Tengono il fiato sospeso, a Bruxelles, per curiosità più che per altro. Gli uomini delle istituzioni europee, quelli che Sarkozy ha chiamato con spregio i tecnocrati che hanno fatto smarrire l’Europa, ostentano serenità davanti al match per l’Eliseo, e piuttosto sono in ambasce per il pieno della Le Pen, brutto segnale euroscettico che germoglia sulle lacune del progetto a Ventisette. A parte questo, e non è poco, sanno cosa li attende se l’inquilino dell’Eliseo non dovesse cambiare, mentre Hollande non toglie loro il sonno, le sparate sul Fiscal Compact, come quelle sulla Bce, sono considerate «roba elettorale» che può essere ricondotta nella normalità. Col vantaggio – questo si! – di avere un socialista a sparigliare l’asse franco tedesco che nel dopo crisi ha fatto il buono il cattivo tempo in seno all’Unione.
Ecco la chiave. L’incognita di breve termine è cosa succederà all’asse Berlino-Parigi. Daniel Gros, apprezzato economista del Ceps, prevede «qualche tensione», tuttavia «alla fine tutto tornerà come prima». Il fatto che Hollande «abbia idee confuse sulla costruzione europea», spiega, non stravolgerà il cammino dell’Ue. «Parlerà molto, dirà che non serve solo l’austerità, così avremo presto un consiglio Ue speciale che varerà un “Pacchetto Crescita” che andrà bene anche a Mario Monti». Insomma, assicura il tedesco, «la Merkel dovrà fare qualche concessione di forma sullo sviluppo e sui poteri ulteriori alla Bce». E basta.
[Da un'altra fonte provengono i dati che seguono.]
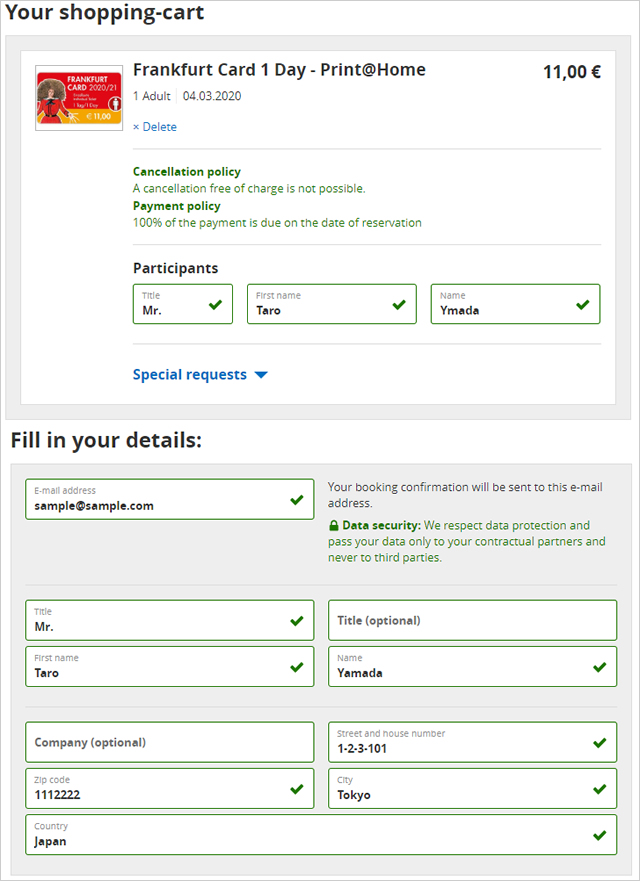Viewport: 640px width, 881px height.
Task: Click the Title (optional) field
Action: click(x=472, y=620)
Fonti berlinesi riferiscono che nella capitale tedesca si attende l’esito della disputa elettorale francese con «una certa tranquillità». Risulta che la Merkel sia stata rassicurata dai contatti già avvenuti con lo staff di Hollande. Non si esclude qualche contraccolpo iniziale, eppure secondo Daniela Schwarzer, analista della Swp, «la situazione è talmente complessa che non c’è il tempo materiale perché emergano conflitti franco tedesco». Qualche cruccio in più c’è l’ha la Bundesbank, il cui presidente Weidmann teme una svolta «meno rigorista».
Frau Merkel dovrà certo vedersela con l’onda socialista che potrebbe influenzare il voto tedesco del 2013. In tal senso, un’affermazione di Hollande non rappresenta però solo una festa per i socialdemocratici. Potrebbero contare sull’effetto benefico di una svolta politica a Guache, eppure il francese è considerato «troppo di sinistra», più Linke che Spd. Non a caso Peer Steinbrück, papabile per la cancelleria, ha definito «naif» le dichiarazioni sulla riforma del Fiscal Compact.
Bruxelles non le teme, non ritiene che un’eventuale vittoria di Hollande possa far tremare l’Europa. Roberto Gualtieri, eurodeputato del Pd, racconta che nei contatti con Parigi è emerso che il candidato Ps «per rinegoziazione del Fiscal Compact non intende una modifica del trattato in senso stretto». Si immagina invece decisioni complementari, «che intervengano nel nome della crescita sulla legislazione Ue senza toccare il Trattato». Se darà la scossa alla congiuntura, saranno tutti contenti. Ma l’insidia è altrove, è il 20% dei lepeniani che confermano come un elettore su cinque in Europa sia tentato dall’euroscetticismo. E’ una circostanza che a l’Ue deve smettere di sottovalutare.